Im wondering if I can get one for $4000. When they come out. Im looking at the centaur of this year and its $3199.

So Im looking at buying the 2007 of the same thing.


----------



## us_wr (Feb 4, 2006)

*price*

read somewhere that top of line (record) 2007 928 sells for around 9000E which equals roughly $11,281 USD


----------



## fabsroman (Jul 14, 2006)

What I do not understand is that I am seeing 2006 928 Carbon Lugged frames for $1,700. Is the 2007 928 frame going to be that much better than the 2006 Carbon Lugged 928?

I am debating whether or not to buy a 2006 Bianchi frame and build the bike over the winter, or whether I should wait for the 2007's. Of course, I do not want to pay $4,000+ for a 2007 frame. Will it be possible to get a 2007 928 or FG Lite for less than $4,000, and if so, what ball park figure would you put these frames in for 2007?


----------



## phil-bianchi (May 23, 2006)

frames are all overhyped - the 928L is a super sweet frame at a reasonable price, however probably would not excite a weight weenie, there are weights listed somewhere in the bianchi forum about 1690g for frame/fork/headset and that is no reason not to buy it.

maybe I'll get an 06 928l next year whenit goes on special as the $4k+ frames come out.

for now i'm very happy with bianchi sl lite alloy 02 model...

what do YOU want from a frame?
stiffness: this is overhyped, just find a stiff frame, don't worry about numbers, test ride the bike.

weight: on a 7% 5km climb you lose 30secs for evey extra 500grams. so 20 minutes up the hill on a 4k+ frame and 20minutes and 30secs on a $1700 frame. riding on flat don't make any difference. is this acceptable?

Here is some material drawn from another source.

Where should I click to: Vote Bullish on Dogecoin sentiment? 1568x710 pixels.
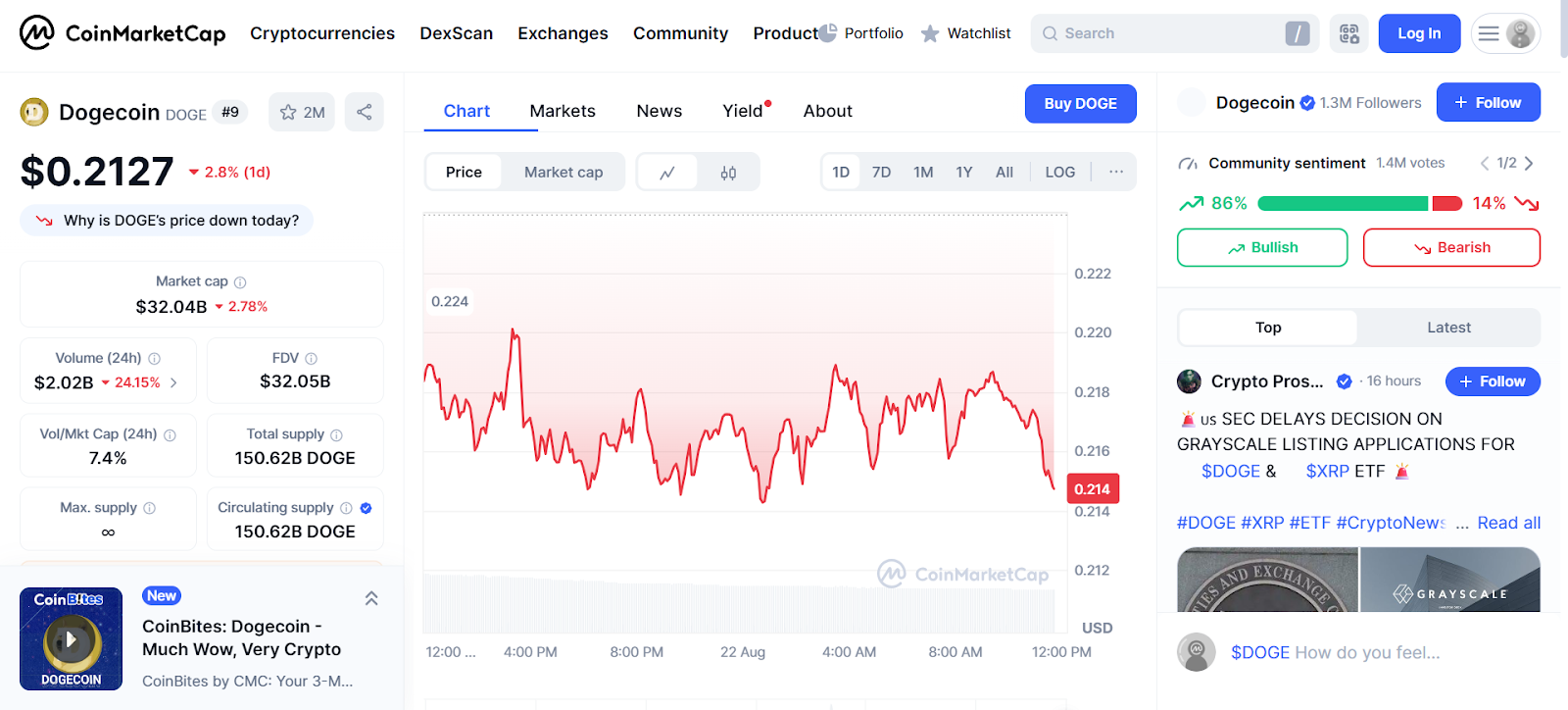[1262, 247]
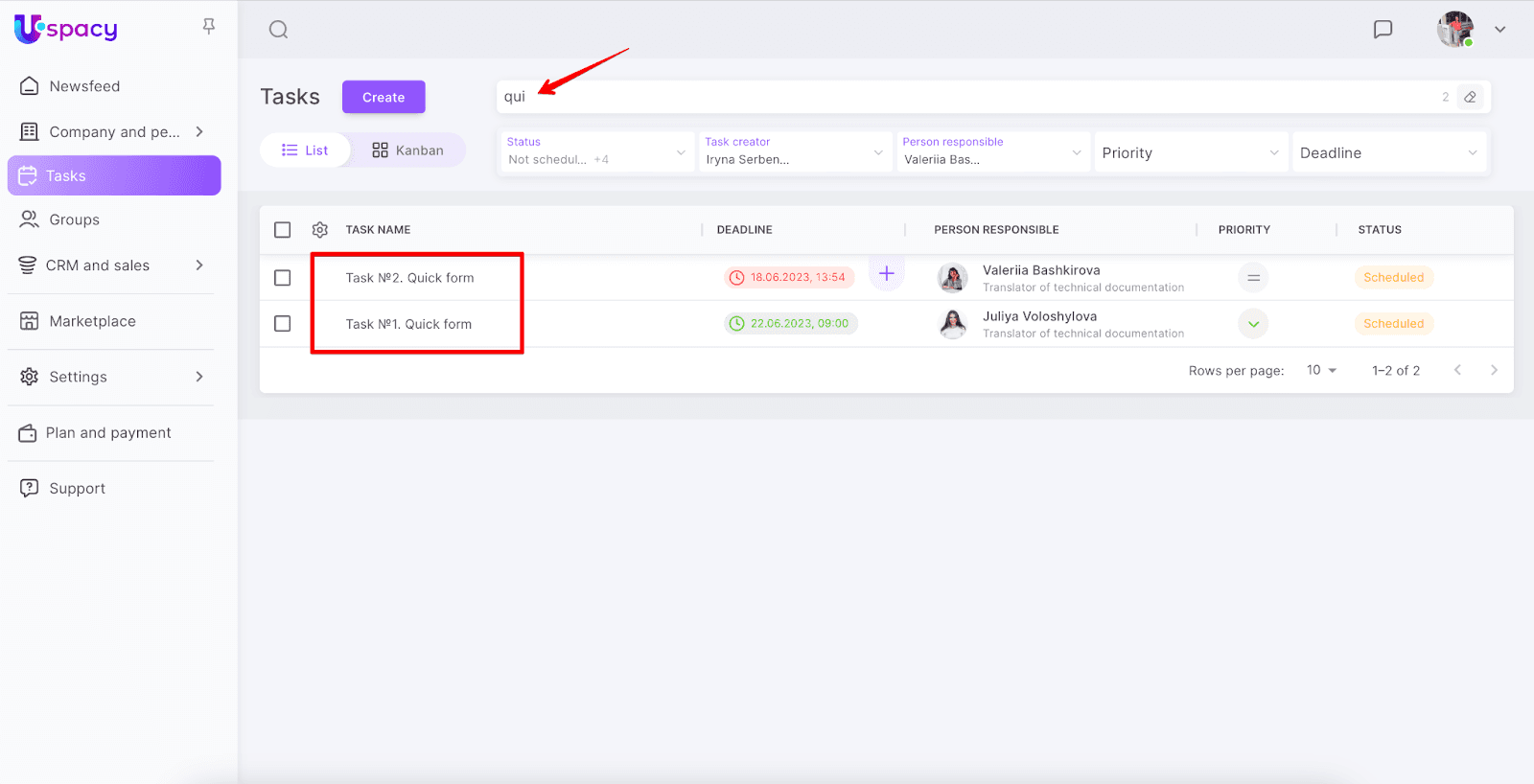Open Task №1. Quick form link
This screenshot has height=784, width=1534.
point(408,324)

looks: ok, wait and get the 4k+ bike =) if money is no object and you dont mind sitting the winter out just make sure it is reasonably stiff by taking it for a test ride


----------



## us_wr (Feb 4, 2006)

I too was looking for 928L or FG Lite frames at a below MSRP. Thought now may be good time with 2007 starting to enter market. I found a couple of NEW OLD STOCK, 2005 models, for good prices: 928L for $1500; FG Lite ALU for $1400. Don't think much difference between '06 & '05. Found at Wise Cycle Buys. 

Did decide NOT to buy anything because I like my steel frame Bianchi with upgraded components. Would like to climb faster, but the 30 secs per 500 grams (roughly) made me decide it wasn't worth spending the $$ right now, especially with other expenses popping-up. One day, I would like to get another frame. 

Go to Wise Cycle Buys website and call 800# -- ask for Jeff. You won't see anything on website, but Jeff can search for your frame and possibly find you a price deal. 

As for the 2007 frame differences: In 2007, the 928 SL is suppose to be 30% lighter than the 2006 version. Roughly 990 grams. It is Bianchi's flagship frame for 2007!


----------



## phil-bianchi (May 23, 2006)

regards the weight issue, one of the best things I did for my cycling was add a few hundred grams to my bike by getting a cycleops power monitor.


----------



## fastbluebike (Aug 13, 2005)

I talked with Bianchi USA today and the frame 928SL will come in at $2900 retail This could provide a very nice High End Carbon Frame MADE IN ITALY within reach of many! I would sure consider one! fast blue bike


----------